First Steps with TensorFlow and Deep Learning
In this post I’ll discuss neural networks and TensorFlow basics. In particular, I haven’t found many TensorFlow examples that start out with simpler training models that still make use of neural networks. If you want a "hello world" level introduction to TensorFlow, you can find, well, something like that here.
My plan is to build this into a series that will discuss some of the details involved in what is now commonly called Deep Learning, including convolutional neural networks, recurrent neural networks, etc. but you won’t find any of that in this first post. If you want an introduction to Deep Learning to hold you over in the mean time, I can recommend:

Lectures by Geoffrey Hinton, Andrew Ng, and Yann LeCun.

This course from Udacity.

This online book and tutorial by Michael Nielsen.
My goal with this and future posts is to address gaps or obstacles I encountered getting going with both TensorFlow and Deep Learning in general, and to provide some commentary on TensorFlow’s design from a fairly neutral standpoint. On the way I’ll provide some simple examples of both very high and moderately low level code examples in both Python and Clojure for reference and contrast.
As a side note: I think my preference for Clojure is starting to become painfully obvious in my Python these days, so even when I stick to Python the functional style will come through strongly anyways. Set expectations accordingly.
Why I’m Interested in Deep Learning
Remote sensing involves a lot of machine learning, and I’ve worked with neural networks off and on in my research. In particular, a classic use of neural networks is for classification tasks when you can’t rely on assumptions of normality in your training data and need a nonparametric technique. For example, building size and morphology attributes caused issues when I implemented a segment level classification technique on LiDAR data for my Master’s thesis research. I used a Neural Network to classify segments as building/nonbuilding and to classify buildings by likely land use using neural networks for this reason.
I didn’t pursue neural networks much farther because at the time (well, in Geography where we seem to be always be several years behind the state of the art in Machine Learning) neural networks were not considered to be particularly strong methods and the general consensus was that using one or two hidden layers was pretty much the most interesting thing you could do with them. Even Machine Learning researchers in Computer Science who specialized in Neural Networks were kind of looked on as a fringe group over a decade ago, but that’s changed significantly given several machine learning and AI milestones that have come out of Deep Learning.

• [Collected data]
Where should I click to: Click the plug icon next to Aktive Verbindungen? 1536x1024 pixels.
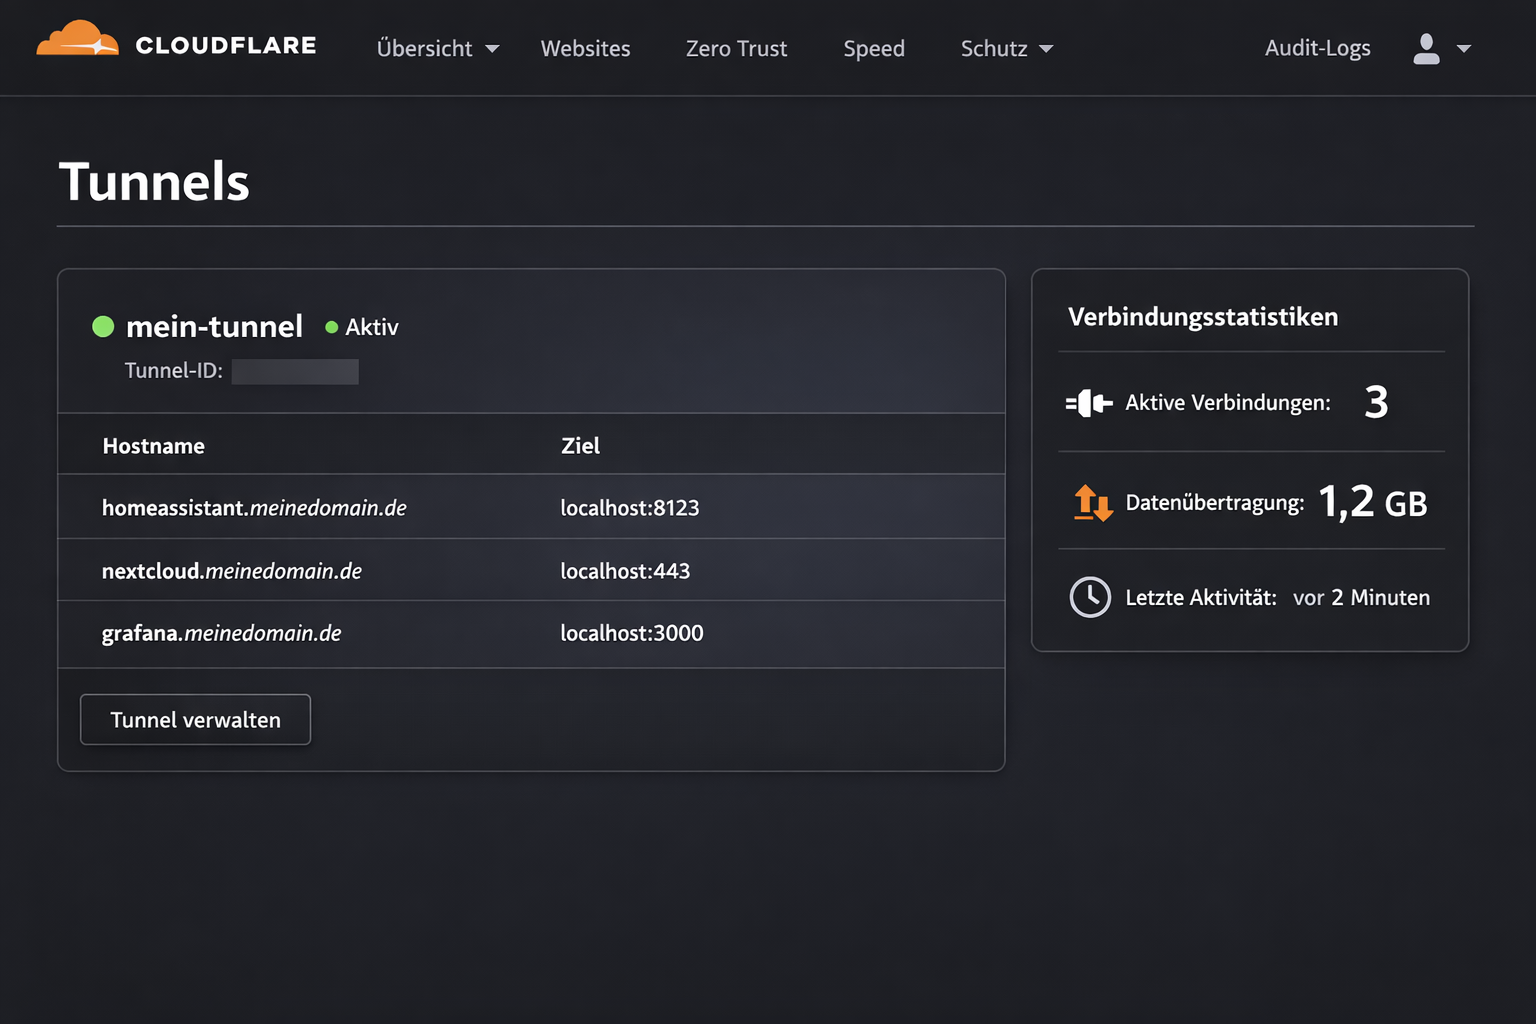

• [Work instructions]
Continue the post on first steps with TensorFlow and deep learning, starting after its final paragraph.

• [Response to this task]
The most promising aspect of Deep Learning for me is the possibility of removing many of the "magic touch of the analyst" steps of feature extraction, model selection, manual data transformations, etc. that make machine learning models traditionally difficult to generalize. I tried to take a small step towards improvements of this process with my dissertation research by finding features that would generalize between scenes and using those to automatically classify urban areas in images. I used those crossscene features to provide labels for spectra extracted through an unsupervised process. I’m struck by the fact that deep learning tasks in image recognition take this process back one step further and provide a means to learn those features at multiple orders and levels of abstraction. To see what I’m referring to, see some of the papers on deep convolutional networks, for example:
Moreover, Deep Learning is proving powerful when combined with other systems, as a perceptual component in reinforcement learning and combined with tree search in AlphaGo. While I recognize the huge milestone beating top human players at Go is, I find the nearness to human models of learning explored with the Atari paper and the mixture of deep and reinforcement learning components in the Go paper the most compelling.
I won’t deny that in many ways Deep Learning is being overhyped and it’s certainly being cargo culted incessantly, but there really is something to all the fuss and it’s worth exploring.
How TensorFlow Works and Why
I found TensorFlow quite jarring to work with at first. The primary culprit is the mixture of layers of abstraction. For example, you model neural networks (at least at the TensorFlow API level) with matrix multiplication:
weights = tf.Variable(tf.truncated_normal([n1, n2])
biases = tf.zeros([n2])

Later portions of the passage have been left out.